BY KYLE ARNOLD
AND CAITLIN DINEEN
ORLANDO SENTINEL (TNS)
Everyone approaches shopping for the holidays a little bit differently.
From when they start shopping to who they’re shopping for to how much they spend, shopping habits are distinctly different for almost every generation.
Retirees, for instance, seem to focus on gift-giving for their youngest family members. Millennials, on the other hand, don’t just want to give another boring gift, they want to give friends a memory or experience.
The differences don’t end there. Generationally, shopping preferences also differ in the way people are influenced to buy what they buy.
Millennials could be swayed by word of mouth while older shoppers rely more heavily on advertising, according to a 2013 study by Radius Global Market Research, an independent market research company. And then there’s the impact of technology.
“There is a comfort with technology that millennials have, and it decreases as you age,” said Marlene Morris Towns, a professor of marketing at Georgetown University. “There are some things about holiday shopping that are ritual, and I will find myself in the stores on Christmas Eve doing that last-minute dash. For me, it’s part of that whole holiday experience.”
There’s an age affect. Here’s a look at how three generations of Central Florida shoppers approached this year’s holiday shopping season.
Susan Goehring is a grandmother of four with a fifth on the way. The bulk of her shopping was done weeks before Christmas.
Goehring said she makes shopping lists, but does not typically use them because she can’t find them later and prefers to shop with her eyes and her gut.
“I’ve bought a few things when I see them,” said Goehring, as she shopped at Marshalls on Colonial Drive in Orlando. “If I see something I go, ‘That’s that person.’”
As a retired community college teacher, Goehring said she’s able to avoid the traditional holiday shopping crowds.
“I can come during the week when there’s not as much traffic,” who would only describe herself as in her “late 60s.”
Goehring said she doesn’t have a set budget for holiday gifts, but has to be mindful of her spending because she’s on a limited income. That self-imposed restriction could be one of the biggest differences between her and millennials, she said.
“A 20-year-old probably has a whole lot more money because they’re still working, and to me that’s one asset,” she said.
Since September, Pamela Mickens has been scoping stores and hunting for deals, trying to find the perfect Christmas gift for everyone on her list.
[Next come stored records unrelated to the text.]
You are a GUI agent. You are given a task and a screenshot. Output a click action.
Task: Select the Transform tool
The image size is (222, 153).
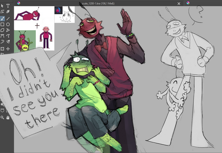(x=2, y=48)
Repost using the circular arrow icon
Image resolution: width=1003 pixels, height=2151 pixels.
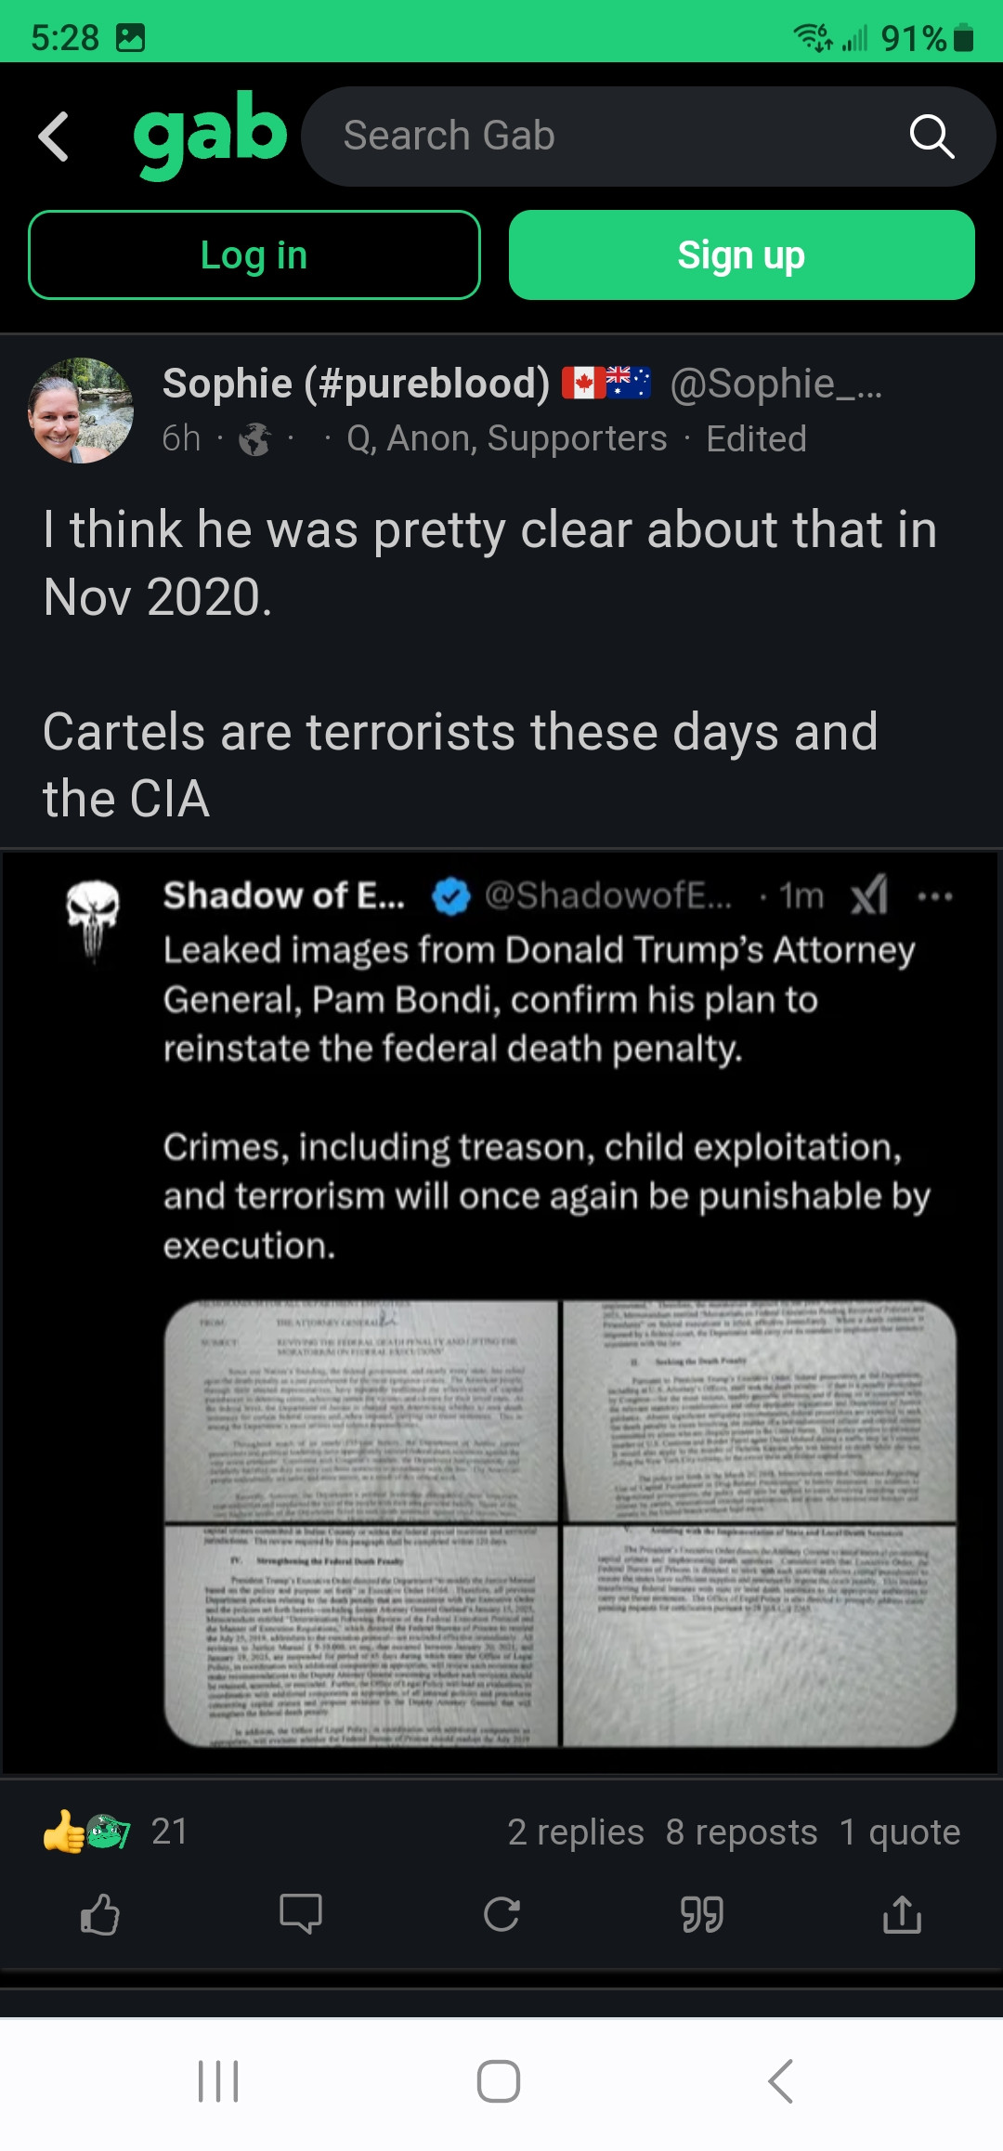(502, 1914)
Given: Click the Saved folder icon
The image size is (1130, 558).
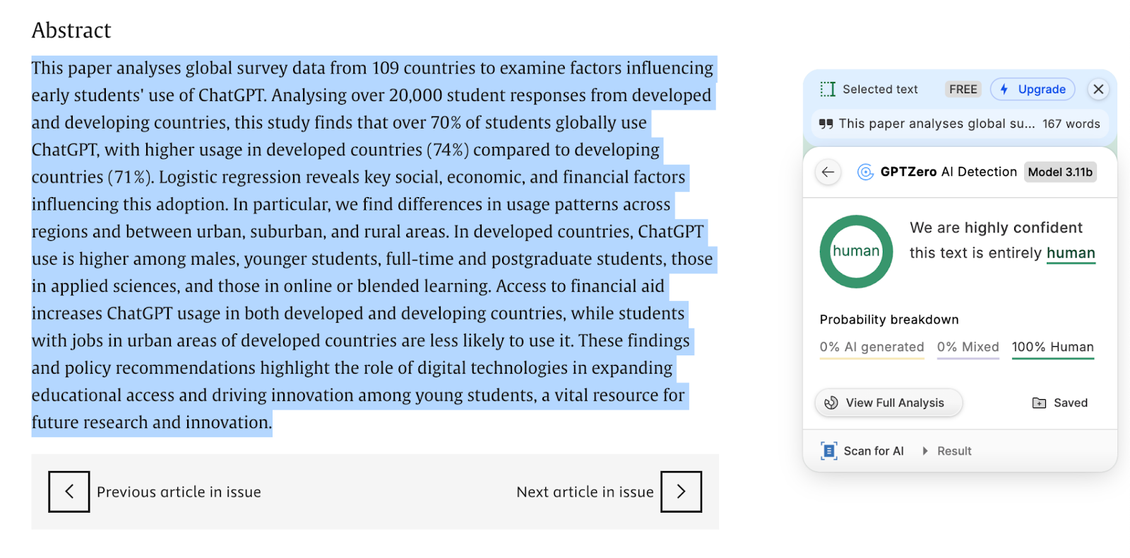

At 38, Mickens grew up around department stores and in the era of malls, so she said she prefers brick-and-mortar holiday shopping even if a website is involved.
“I’ll go online to look at stuff, but I order it to the store to pick it up,” said Mickens. “It’s something about the rush and excitement, getting out with people and buying your gifts.”
Mickens’ age group, those between 35 years old and retirement, has the highest income and the highest spending patterns, according to studies from the Bureau of Labor Statistics. That’s because at this age individuals are more likely to have children and be in their prime earning years.
Sons Marquis, 18, and Mica, were at her side, picking up clothing and gifts themselves.
For Pamela Mickens, online shopping has become an important way for her to comparison shop, gather ideas and find deals. But it’s only a starting point for shopping with a personal touch, she said.
“I’ll never give something that you are only going to use once or throw away,” she said. “I’m always listening and having conversations, thinking about what to get next.”
Efren Devera has been shopping for months, mostly from the convenience of his phone.
“I come to the store to get clothes because you have to try that on, but for electronics and big items, you can buy most of your stuff online,” said Devera, a physical therapy student who lives in Tavares.
Like many young shoppers, Devera is price conscious. On a recent Wednesday, he was at Seminole Towne Centre in Sanford, finding clothes and gifts for close family and friends. For small items, clothing or shoes, he said a brick-and-mortar store can be the best.
“You can find a lot of stuff on clearance this time of year,” he said, holding bags from Rue 21 and Foot Locker and accompanied by a friend.
Devera’s shopping list is also small, only having to buy gifts for a few close friends and his girlfriend. But he said that hasn’t made him a more prepared shopper. He’s only bought a few Christmas gifts so far.
“I’m a last-minute shopper,” he said. “I’ll probably be out as late as possible.”